| HN Mirror

> we've had say superhuman competitive programming performance for awhile

Fair. Question though, is this when compared to competitive programmers, or developers in general?

> extremely strong performance (super-p90-engineer) on say language-to-language porting

I'd need to see the methodology here and could easily be wrong, but I suspect this is largely down to "faster" and "willing to do a lot more of it without complaining"

> RE-bench (ML research engineering benchmark from METR) is already clearly above human perf

This pretty much has to be "relative to devs who don't specialize in that area", because if it wasn't the frontier labs wouldn't be paying a fortune to hire ML researchers.

> Mythos clearly has superior cyber capabilities

Based on Daniel Stenberg's experience with it [0], it seems like it's at best roughly on par with human experts. It's advantage is cost/speed.

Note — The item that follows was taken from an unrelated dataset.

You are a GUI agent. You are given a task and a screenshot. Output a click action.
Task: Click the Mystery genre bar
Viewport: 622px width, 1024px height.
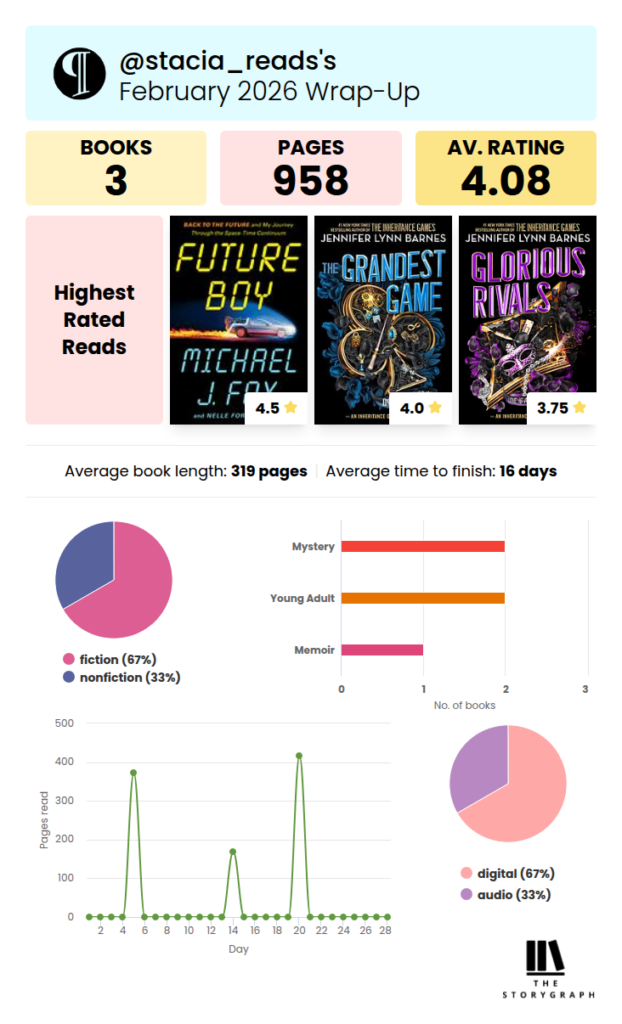point(422,546)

> Also, why do you discount speed and cost so much?

Because in all the domains LLMs are applicable to, getting something cheaper/faster at the expense of quality isn't new or particularly interesting.

> Every model iteration is a significant bump up in performance according to a lot of complementary and principled measurements. What's been the thing that hasn't been true?

That they were good enough. To reuse the baby analogy, if every week your friend told you that their infant child was now heavier than an elephant (while acknowledging that the baby was lighter than one the previous week), and every week that turned out not to be true, it wouldn't be a defense of your friend to argue "ah, but the baby was heavier every week than the week before".

Also worth noting that as of ~8 months ago, while benchmark scores were steadily increasing, merge rates (aka whether the code was "good enough") were not [1].

> thats a bit of a crazy ask.

Why? If you use LLMs to do anything you're basically doing that already, it's just that the scope of your Y is smaller. Either the benchmarks are irrelevant and you're using something else to determine when that's appropriate for a given Y, or you do in fact have a value of X for the Y's you've handed over to LLMs.

> Yet one side has a mountain of hard evidence and the other side has...an outdated n < 20 METR study using Sonnet 3?

There's a lot of irony here, because by far the most common pro-LLM coding argument is "I feel like I'm producing good code faster with them", followed by "this other person feels like they're producing good code faster with them".

Also note that the most important part of the METR study you reference wasn't the slowdown they observed, it was the dramatic disagreement between what the participants thought the impact of AI was vs what it actually was. That isn't dependent on the model.

[0] https://daniel.haxx.se/blog/2026/05/11/mythos-finds-a-curl-v...

[1] https://entropicthoughts.com/no-swe-bench-improvement